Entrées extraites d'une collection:
——
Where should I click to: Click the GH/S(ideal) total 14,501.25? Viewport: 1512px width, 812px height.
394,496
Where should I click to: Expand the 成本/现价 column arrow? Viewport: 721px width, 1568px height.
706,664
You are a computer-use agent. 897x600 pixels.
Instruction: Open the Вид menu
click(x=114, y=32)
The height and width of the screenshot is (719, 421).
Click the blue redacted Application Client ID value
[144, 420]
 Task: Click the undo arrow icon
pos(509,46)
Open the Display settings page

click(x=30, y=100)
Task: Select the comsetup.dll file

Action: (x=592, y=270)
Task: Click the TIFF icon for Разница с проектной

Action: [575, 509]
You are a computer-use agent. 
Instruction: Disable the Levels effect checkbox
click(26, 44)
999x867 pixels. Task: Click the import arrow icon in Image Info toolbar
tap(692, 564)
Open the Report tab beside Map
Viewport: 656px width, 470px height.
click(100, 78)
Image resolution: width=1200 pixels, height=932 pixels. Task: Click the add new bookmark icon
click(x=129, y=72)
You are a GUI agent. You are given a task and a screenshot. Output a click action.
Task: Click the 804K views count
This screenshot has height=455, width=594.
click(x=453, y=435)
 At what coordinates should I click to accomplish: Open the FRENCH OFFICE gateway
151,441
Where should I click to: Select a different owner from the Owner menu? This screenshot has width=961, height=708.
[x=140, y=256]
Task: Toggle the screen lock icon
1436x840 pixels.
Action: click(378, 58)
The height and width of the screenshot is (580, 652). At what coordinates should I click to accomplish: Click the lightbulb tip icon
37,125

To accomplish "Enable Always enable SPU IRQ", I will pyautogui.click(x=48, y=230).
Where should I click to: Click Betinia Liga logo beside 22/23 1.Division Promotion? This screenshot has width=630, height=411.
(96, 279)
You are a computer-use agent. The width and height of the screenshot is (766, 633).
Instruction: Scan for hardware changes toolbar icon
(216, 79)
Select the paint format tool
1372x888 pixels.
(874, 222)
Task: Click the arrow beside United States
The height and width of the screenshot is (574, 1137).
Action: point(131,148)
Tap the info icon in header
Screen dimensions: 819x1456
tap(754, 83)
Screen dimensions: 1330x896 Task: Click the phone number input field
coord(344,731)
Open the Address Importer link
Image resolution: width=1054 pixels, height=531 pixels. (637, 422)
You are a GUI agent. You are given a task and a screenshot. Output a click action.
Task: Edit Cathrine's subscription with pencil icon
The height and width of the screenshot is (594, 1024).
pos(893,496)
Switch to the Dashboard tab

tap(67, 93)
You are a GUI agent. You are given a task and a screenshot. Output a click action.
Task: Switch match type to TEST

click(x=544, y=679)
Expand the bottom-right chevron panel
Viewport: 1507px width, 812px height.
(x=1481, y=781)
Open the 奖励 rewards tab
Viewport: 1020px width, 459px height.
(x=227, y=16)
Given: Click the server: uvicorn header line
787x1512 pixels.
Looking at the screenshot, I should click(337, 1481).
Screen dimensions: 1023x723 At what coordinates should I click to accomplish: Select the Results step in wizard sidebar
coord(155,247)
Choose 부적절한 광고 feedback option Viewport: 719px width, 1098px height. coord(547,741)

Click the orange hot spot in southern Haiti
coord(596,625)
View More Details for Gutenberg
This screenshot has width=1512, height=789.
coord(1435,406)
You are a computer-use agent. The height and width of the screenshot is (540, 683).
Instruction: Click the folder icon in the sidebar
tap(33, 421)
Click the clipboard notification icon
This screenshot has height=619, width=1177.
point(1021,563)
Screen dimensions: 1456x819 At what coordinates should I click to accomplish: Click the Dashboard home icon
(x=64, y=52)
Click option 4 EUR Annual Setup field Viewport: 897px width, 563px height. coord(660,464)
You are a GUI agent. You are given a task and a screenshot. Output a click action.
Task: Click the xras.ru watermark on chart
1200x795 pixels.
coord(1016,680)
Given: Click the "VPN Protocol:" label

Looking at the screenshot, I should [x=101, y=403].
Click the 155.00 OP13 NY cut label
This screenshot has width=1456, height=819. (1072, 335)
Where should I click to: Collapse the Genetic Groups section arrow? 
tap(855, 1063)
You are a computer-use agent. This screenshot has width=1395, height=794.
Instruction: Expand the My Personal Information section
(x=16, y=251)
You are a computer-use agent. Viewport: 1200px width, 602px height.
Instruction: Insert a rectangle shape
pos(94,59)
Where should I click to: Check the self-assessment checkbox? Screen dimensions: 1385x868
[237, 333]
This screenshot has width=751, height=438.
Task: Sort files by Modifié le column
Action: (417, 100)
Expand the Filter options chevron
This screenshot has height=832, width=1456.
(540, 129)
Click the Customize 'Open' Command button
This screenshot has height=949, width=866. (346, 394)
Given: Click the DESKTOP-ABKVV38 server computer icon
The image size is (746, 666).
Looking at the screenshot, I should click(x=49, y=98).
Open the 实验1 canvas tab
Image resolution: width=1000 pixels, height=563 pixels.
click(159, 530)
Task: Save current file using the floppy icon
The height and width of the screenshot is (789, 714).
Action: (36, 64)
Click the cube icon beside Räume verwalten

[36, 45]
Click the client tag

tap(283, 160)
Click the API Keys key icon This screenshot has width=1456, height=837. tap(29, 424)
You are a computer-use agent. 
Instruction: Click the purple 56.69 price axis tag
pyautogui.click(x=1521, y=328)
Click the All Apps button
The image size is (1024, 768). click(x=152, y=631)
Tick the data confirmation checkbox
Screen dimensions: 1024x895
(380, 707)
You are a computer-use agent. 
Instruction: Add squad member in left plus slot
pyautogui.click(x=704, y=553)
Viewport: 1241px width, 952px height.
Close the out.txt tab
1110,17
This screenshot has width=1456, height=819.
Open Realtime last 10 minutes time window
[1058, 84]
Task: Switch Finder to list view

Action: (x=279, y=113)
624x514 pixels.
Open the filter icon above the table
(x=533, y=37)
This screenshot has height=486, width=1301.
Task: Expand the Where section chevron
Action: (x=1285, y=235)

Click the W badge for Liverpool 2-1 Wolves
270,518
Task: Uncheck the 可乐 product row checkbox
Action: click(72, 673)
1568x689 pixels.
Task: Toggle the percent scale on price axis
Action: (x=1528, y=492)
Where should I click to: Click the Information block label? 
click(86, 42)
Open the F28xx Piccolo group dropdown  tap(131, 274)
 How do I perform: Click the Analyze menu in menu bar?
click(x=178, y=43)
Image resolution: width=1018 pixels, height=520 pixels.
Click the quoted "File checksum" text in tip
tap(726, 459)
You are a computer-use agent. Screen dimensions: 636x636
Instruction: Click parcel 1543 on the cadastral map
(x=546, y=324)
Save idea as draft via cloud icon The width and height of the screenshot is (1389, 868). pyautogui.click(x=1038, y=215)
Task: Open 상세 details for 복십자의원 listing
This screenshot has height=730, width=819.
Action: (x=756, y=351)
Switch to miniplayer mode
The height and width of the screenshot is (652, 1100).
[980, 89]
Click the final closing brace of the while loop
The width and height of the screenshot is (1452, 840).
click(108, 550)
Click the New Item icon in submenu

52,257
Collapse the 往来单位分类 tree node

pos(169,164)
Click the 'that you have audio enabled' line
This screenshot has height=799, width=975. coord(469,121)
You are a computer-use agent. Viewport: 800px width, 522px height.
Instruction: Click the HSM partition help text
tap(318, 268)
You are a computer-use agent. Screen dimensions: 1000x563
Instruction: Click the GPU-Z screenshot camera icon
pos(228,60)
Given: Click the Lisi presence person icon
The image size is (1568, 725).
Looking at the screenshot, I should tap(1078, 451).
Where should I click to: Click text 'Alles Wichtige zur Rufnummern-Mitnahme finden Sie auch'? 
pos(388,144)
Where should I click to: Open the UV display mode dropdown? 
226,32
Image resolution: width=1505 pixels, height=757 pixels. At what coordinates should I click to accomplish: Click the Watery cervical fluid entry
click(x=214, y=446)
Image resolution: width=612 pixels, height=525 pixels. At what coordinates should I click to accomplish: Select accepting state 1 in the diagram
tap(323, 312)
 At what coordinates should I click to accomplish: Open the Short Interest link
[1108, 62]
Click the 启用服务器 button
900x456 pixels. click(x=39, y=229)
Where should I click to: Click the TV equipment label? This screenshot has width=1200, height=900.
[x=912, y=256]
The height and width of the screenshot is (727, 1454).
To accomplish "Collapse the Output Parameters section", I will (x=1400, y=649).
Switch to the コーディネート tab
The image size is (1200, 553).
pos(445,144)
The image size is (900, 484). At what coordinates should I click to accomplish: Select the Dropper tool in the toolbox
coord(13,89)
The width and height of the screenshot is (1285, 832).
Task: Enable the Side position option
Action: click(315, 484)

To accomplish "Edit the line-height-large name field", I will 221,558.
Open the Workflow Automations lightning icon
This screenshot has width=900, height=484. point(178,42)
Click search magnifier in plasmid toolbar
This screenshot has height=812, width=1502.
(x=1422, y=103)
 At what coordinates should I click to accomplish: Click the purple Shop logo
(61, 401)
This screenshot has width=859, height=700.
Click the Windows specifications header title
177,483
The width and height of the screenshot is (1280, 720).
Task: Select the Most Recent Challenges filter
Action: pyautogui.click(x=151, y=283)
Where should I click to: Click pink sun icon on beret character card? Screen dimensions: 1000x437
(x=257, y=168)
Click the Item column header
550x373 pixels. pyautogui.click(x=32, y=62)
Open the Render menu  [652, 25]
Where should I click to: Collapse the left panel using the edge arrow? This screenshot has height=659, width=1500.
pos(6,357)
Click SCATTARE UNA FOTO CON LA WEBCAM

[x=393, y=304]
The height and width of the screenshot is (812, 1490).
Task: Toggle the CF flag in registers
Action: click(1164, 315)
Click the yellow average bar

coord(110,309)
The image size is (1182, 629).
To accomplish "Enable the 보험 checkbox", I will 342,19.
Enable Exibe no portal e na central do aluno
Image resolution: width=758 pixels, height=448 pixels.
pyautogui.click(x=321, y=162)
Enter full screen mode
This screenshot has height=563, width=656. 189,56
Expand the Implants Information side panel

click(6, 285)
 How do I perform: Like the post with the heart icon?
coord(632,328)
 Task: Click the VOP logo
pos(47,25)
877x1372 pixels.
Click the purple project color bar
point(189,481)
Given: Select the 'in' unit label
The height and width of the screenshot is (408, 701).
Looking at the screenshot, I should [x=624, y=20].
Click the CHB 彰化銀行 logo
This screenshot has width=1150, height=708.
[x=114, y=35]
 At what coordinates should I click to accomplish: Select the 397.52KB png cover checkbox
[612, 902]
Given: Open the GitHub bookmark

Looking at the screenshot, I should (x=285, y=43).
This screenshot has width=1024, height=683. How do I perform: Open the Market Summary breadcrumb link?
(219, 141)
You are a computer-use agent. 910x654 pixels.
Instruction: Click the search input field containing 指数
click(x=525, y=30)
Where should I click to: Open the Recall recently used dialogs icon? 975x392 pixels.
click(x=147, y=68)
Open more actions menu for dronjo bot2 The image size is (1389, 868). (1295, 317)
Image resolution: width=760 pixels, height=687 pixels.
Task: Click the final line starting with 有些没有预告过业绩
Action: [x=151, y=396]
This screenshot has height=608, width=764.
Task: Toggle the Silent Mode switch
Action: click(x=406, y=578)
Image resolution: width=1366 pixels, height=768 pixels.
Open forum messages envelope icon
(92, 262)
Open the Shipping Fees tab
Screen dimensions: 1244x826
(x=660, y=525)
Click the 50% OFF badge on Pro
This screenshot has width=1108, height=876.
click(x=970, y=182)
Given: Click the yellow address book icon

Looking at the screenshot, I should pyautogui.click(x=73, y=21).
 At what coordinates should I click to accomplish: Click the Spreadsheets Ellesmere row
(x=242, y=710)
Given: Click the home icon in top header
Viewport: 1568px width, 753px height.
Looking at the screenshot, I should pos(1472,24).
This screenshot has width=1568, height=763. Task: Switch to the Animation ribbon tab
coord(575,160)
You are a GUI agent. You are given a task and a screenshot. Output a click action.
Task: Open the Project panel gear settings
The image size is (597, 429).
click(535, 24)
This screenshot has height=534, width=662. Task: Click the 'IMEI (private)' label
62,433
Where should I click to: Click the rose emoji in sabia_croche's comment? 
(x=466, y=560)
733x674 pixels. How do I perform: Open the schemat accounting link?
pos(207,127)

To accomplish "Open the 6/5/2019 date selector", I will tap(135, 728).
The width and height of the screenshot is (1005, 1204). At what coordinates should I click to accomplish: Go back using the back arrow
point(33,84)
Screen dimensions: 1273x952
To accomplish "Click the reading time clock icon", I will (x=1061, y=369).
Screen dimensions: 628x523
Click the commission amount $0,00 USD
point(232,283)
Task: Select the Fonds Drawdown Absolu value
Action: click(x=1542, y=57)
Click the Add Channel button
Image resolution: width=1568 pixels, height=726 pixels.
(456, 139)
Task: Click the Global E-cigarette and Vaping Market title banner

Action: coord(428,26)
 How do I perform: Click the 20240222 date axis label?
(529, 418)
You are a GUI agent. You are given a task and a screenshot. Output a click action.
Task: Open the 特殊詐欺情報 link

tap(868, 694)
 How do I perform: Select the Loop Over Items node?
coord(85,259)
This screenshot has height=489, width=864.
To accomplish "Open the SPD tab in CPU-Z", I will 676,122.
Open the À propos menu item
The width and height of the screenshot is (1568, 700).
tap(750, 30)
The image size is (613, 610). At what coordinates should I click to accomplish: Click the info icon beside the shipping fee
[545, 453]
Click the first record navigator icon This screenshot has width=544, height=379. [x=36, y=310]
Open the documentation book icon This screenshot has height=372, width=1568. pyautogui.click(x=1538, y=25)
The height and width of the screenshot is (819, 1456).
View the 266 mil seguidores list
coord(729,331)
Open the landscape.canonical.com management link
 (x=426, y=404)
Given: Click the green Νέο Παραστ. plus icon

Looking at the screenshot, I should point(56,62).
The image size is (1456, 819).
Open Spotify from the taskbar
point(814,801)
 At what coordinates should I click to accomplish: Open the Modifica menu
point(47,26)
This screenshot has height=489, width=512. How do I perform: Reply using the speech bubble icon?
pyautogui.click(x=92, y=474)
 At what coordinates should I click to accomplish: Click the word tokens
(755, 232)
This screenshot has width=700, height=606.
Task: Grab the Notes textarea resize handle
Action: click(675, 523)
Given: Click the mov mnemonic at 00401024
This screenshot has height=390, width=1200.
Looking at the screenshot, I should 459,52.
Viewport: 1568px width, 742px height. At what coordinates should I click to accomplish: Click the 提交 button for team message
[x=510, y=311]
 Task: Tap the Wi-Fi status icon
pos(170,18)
——
• _Défi_: Disposez en liste numérotée les lignes allant de celle qui contient « You are a computer-use agent. 910x654 pixels. » jusqu'à celle qui contient « (x=660, y=525) », ces deux lignes comprises. Omettez les lignes vides.

• _Corrigé_:
1. You are a computer-use agent. 910x654 pixels.
2. Instruction: Click the search input field containing 指数
3. click(x=525, y=30)
4. Where should I click to: Open the Recall recently used dialogs icon? 975x392 pixels.
5. click(x=147, y=68)
6. Open more actions menu for dronjo bot2 The image size is (1389, 868). (1295, 317)
7. Image resolution: width=760 pixels, height=687 pixels.
8. Task: Click the final line starting with 有些没有预告过业绩
9. Action: [x=151, y=396]
10. This screenshot has height=608, width=764.
11. Task: Toggle the Silent Mode switch
12. Action: click(x=406, y=578)
13. Image resolution: width=1366 pixels, height=768 pixels.
14. Open forum messages envelope icon
15. (92, 262)
16. Open the Shipping Fees tab
17. Screen dimensions: 1244x826
18. (x=660, y=525)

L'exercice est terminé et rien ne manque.